## What needs to be done
Omit the pictures and extract only the lines from the line containing "Viewport: 1394px width, 779px height." to the end of the material, each exactly as written.

## Exercise data
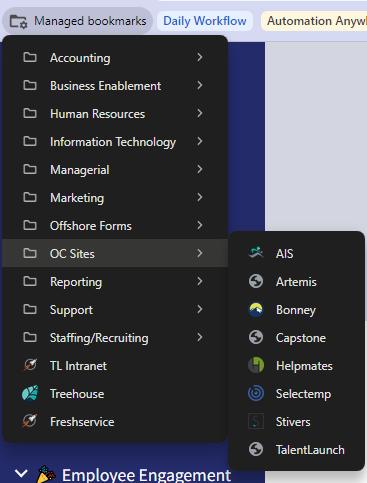The width and height of the screenshot is (367, 483).
Task: Collapse the Employee Engagement section chevron
Action: 21,473
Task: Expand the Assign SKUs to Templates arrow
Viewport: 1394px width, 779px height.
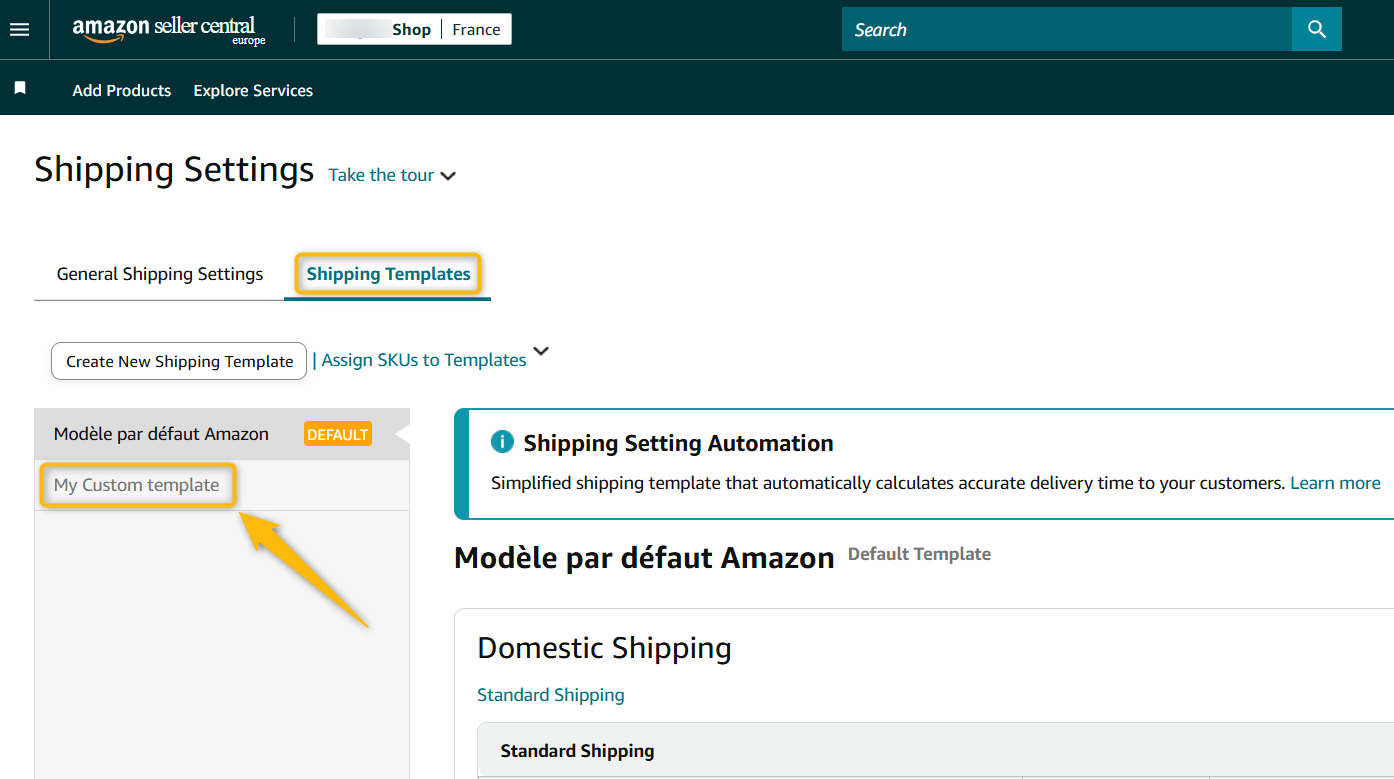Action: 541,352
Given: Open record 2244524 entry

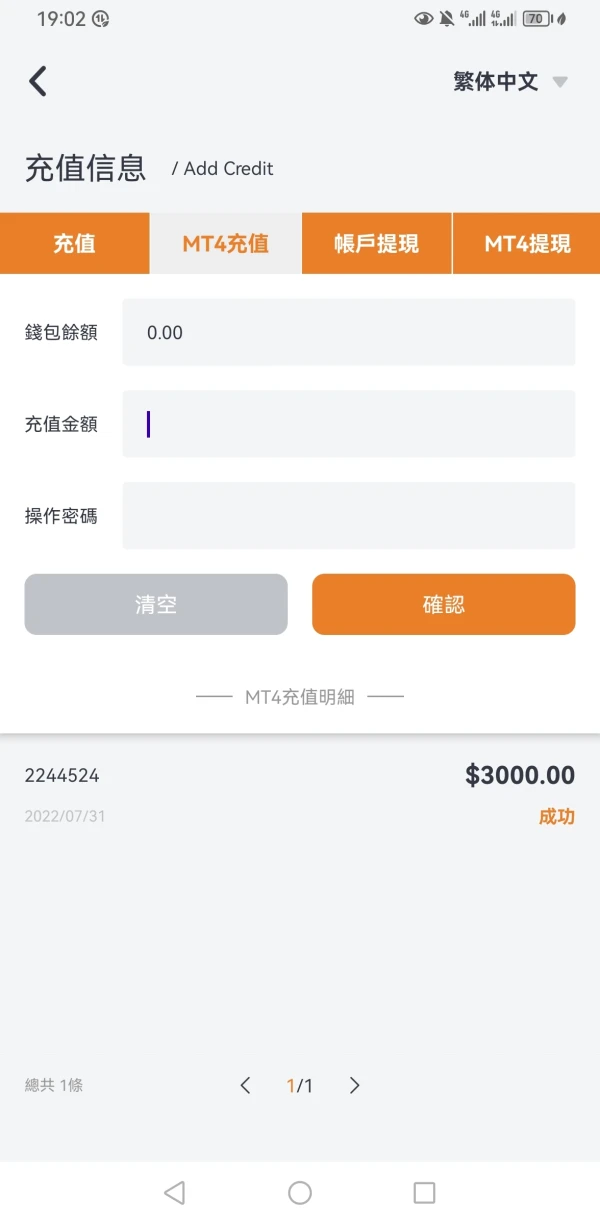Looking at the screenshot, I should [62, 775].
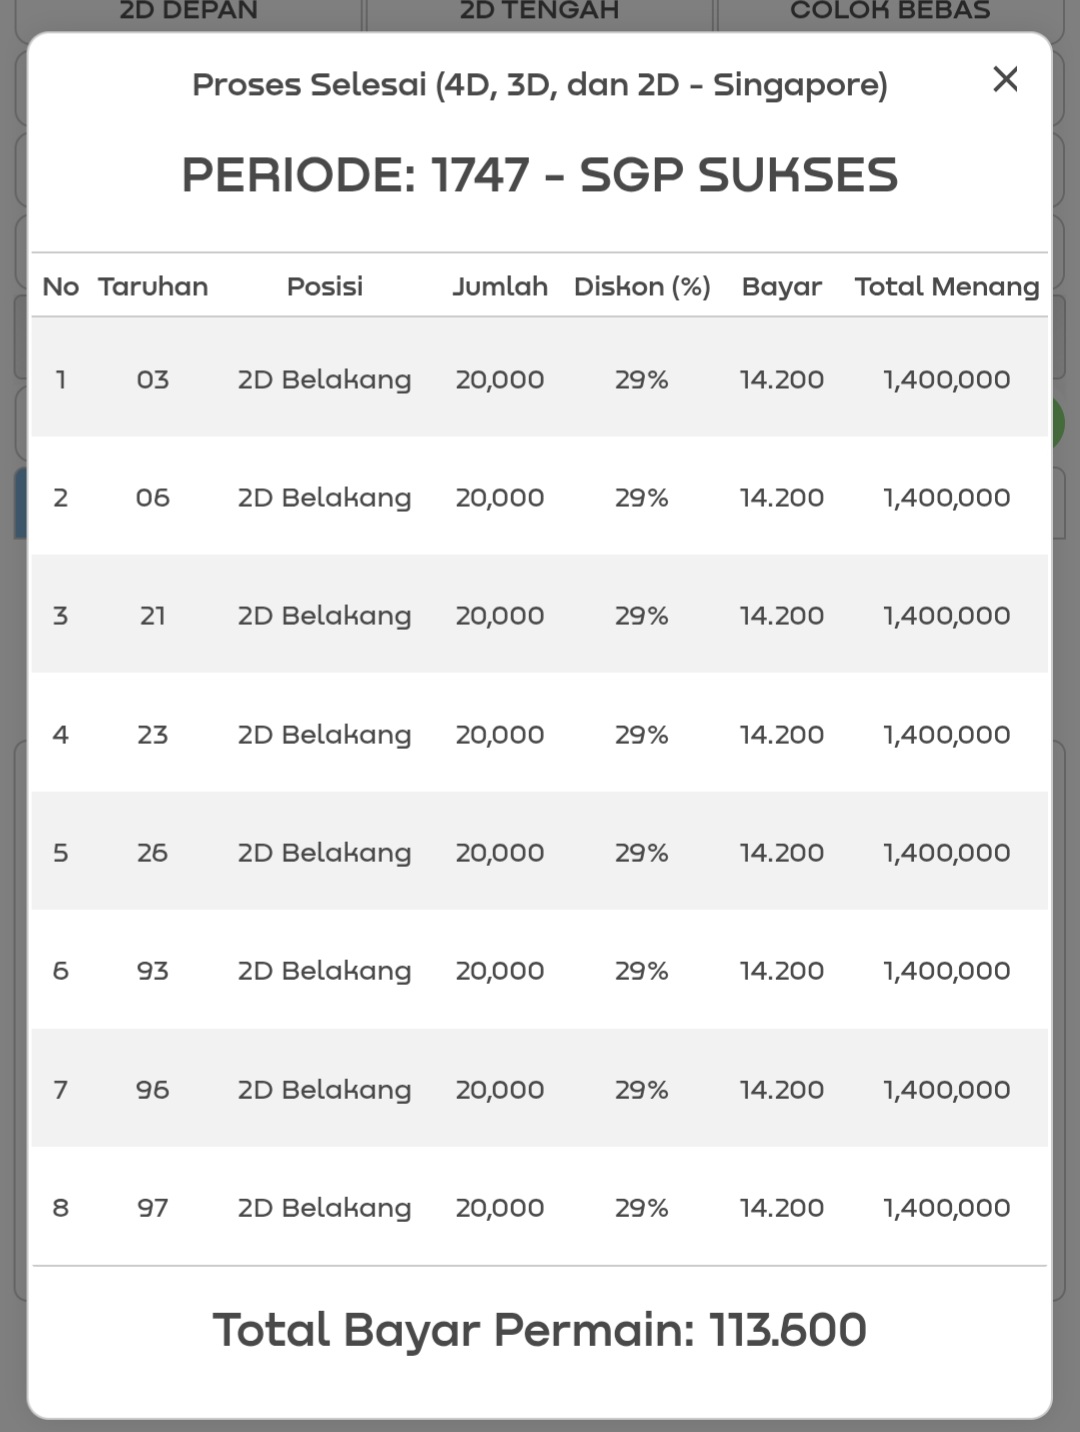Click the Taruhan column header

click(x=153, y=287)
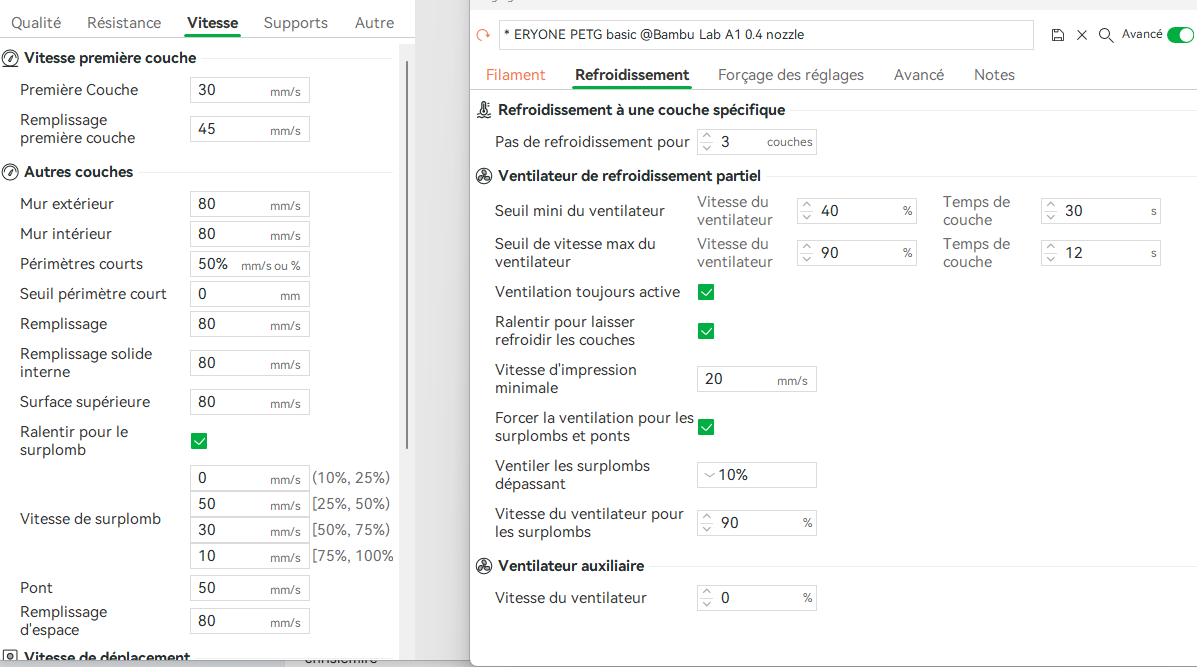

## Result
Viewport: 1394px width, 779px height.
Action: 541,352
Given: Open record 2244524 entry

Looking at the screenshot, I should [62, 775].
Click the Taruhan column header

click(x=153, y=287)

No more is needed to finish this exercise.